En août 2016, alors que l'armée turque bombarde la ville de Nusaybin et que des milliers de civils fuient, des chars pénètrent dans la ville. La photo de ces chars surmontés par de nombreux drapeaux turcs, va être diffusée par tous les médias, et devenir un objet de propagande et le symbole de la victoire de l'armée turque.
Zerha Dogan qui habite la ville en fait un dessin...qu'elle partage sur les réseaux sociaux. Elle sera jugée coupable d'avoir "dépassé les limites de la critique" et va devenir la première femme au monde, condamnée et emprisonnée pour un dessin.

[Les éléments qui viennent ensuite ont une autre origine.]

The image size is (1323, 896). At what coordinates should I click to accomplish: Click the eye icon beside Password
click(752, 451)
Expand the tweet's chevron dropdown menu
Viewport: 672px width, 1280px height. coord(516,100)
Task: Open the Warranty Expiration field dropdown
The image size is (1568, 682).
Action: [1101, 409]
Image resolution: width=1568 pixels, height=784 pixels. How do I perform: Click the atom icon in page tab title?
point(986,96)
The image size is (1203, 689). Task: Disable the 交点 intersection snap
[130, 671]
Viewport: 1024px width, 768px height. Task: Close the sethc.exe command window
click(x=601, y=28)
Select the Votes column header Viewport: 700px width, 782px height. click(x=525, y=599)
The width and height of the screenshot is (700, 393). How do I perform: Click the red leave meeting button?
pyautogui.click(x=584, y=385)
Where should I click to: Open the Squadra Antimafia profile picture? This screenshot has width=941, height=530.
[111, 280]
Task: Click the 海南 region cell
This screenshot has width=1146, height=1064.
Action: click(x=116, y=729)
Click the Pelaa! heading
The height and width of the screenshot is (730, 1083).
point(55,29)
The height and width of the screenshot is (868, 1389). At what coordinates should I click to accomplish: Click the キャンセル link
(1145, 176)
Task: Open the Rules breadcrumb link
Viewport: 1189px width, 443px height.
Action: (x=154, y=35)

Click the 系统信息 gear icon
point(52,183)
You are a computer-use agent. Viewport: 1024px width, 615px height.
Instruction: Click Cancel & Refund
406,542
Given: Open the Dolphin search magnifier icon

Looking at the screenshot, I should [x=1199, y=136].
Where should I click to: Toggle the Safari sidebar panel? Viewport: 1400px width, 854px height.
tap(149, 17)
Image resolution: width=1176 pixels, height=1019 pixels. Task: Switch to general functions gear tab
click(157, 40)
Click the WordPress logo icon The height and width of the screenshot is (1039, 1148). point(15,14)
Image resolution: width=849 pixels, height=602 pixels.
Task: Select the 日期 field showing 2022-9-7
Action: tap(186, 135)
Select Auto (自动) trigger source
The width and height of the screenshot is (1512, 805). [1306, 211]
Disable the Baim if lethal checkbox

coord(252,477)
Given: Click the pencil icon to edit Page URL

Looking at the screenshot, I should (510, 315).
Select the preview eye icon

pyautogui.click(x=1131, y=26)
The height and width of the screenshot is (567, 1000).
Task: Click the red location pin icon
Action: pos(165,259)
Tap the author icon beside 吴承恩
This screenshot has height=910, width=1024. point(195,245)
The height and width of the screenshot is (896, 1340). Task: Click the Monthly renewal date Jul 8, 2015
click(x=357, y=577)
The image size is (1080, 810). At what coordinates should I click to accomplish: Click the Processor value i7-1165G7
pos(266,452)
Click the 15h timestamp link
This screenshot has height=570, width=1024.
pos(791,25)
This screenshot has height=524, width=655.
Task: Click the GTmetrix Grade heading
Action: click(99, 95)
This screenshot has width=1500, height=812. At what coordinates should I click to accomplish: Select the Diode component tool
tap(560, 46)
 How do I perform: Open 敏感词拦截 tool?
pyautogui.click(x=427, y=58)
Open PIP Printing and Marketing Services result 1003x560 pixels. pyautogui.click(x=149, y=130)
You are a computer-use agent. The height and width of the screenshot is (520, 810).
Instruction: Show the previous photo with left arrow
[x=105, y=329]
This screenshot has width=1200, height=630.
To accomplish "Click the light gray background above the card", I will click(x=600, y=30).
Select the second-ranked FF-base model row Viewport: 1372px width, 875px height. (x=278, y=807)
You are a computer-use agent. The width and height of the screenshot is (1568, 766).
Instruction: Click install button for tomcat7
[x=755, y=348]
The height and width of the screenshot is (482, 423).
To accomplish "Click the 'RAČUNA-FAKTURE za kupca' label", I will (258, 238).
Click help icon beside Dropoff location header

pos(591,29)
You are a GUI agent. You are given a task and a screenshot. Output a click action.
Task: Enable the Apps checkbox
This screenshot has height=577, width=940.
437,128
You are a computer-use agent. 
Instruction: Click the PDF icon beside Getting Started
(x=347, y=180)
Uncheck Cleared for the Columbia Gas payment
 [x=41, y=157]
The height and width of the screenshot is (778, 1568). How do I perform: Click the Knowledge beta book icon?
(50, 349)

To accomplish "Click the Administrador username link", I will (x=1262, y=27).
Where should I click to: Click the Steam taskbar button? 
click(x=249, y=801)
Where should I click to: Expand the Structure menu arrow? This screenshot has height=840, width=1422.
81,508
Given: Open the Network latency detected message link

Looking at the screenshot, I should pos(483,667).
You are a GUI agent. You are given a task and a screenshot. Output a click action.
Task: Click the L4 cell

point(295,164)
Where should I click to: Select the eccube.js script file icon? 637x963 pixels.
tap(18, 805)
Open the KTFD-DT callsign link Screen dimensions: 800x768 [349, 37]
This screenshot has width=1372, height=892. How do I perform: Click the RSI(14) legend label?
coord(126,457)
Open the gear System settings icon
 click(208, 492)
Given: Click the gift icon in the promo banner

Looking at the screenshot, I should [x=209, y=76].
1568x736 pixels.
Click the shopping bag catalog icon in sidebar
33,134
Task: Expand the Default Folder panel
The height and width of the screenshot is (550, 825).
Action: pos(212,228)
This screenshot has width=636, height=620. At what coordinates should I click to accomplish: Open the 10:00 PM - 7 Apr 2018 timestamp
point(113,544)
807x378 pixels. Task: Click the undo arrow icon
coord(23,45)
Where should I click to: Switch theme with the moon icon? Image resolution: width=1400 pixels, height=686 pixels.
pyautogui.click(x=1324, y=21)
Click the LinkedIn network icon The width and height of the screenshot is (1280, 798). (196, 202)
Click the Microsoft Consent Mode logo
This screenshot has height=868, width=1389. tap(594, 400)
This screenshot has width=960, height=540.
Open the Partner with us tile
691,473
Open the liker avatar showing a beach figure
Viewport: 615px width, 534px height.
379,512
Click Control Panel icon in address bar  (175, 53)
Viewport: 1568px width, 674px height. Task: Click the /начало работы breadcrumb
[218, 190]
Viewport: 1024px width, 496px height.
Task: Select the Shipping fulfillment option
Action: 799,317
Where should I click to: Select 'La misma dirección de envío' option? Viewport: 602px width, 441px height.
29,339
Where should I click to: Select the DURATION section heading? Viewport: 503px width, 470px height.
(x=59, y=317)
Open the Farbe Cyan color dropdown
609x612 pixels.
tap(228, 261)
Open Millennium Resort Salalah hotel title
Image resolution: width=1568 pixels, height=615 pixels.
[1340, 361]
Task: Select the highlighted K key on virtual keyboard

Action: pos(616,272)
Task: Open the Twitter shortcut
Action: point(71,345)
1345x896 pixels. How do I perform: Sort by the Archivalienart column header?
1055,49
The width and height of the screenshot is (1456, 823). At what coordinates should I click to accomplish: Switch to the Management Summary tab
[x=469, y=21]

Vous trouverez de nombreux sites qui reprennent en détails son histoire...
Elle a reçu en 2015, le prix Metin Göktepe en récompense de son travail sur les femmes yézidies, qu'elle a été la première journaliste à interviewer. Je vous rappelle que ces femmes ont échappé à Daesh et que leur témoignage est précieux.
En 2016, Zehra Dogan avait déjà été emprisonnée et accusée de propagande pour une organisation terroriste, mais elle avait été relâchée quelques mois plus tard.
Ce qui m'a révoltée c'est d'apprendre qu'elle avait demandé à la France un visa, qui est arrivé bien trop tard après sa seconde arrestation, une arrestation qui aurait pu donc être évitée...
Chaque personne nous apporte les savoirs qu'elle possède, dans toutes les dimensions et avec tous les sens que son vécu leur donne. Il faut cesser d'étiqueter certaines personnes comme savantes. Un savoir peut-il placer une personne au-dessus de toutes les autres ?
Ces lettres chargées d'espoir, et emplies d'humanité, montrent à quel point cette femme est courageuse et prête à tout pour continuer à militer pour la liberté d'expression et la liberté des femmes, ainsi que pour le droit des kurdes, même en étant emprisonnée. Si elle a des moments de découragement bien compréhensibles, ils ne durent jamais bien longtemps et sont suivis par des moments de réflexion, favorisés dit-elle par son incarcération.
Au fil de ces lettres, tandis que Zehra fait connaissance avec Naz, qu'elle rêve de rencontrer, et que toutes deux se lient d'amitié, le lecteur découvre la vie en prison dans ces quartiers de femmes.
Zehra apprend à Naz la vie de ses co-détenues avant leur emprisonnement, tandis que Naz parle de sa maison, de ses chats, de son jardin et leur apporte soutien et rêves éveillés.
Toutes échangent aussi sur la situation politique extérieure, dont les dernières nouvelles n'atteignent pas toujours le quartier des femmes alors que Naz, de la France, en sait davantage.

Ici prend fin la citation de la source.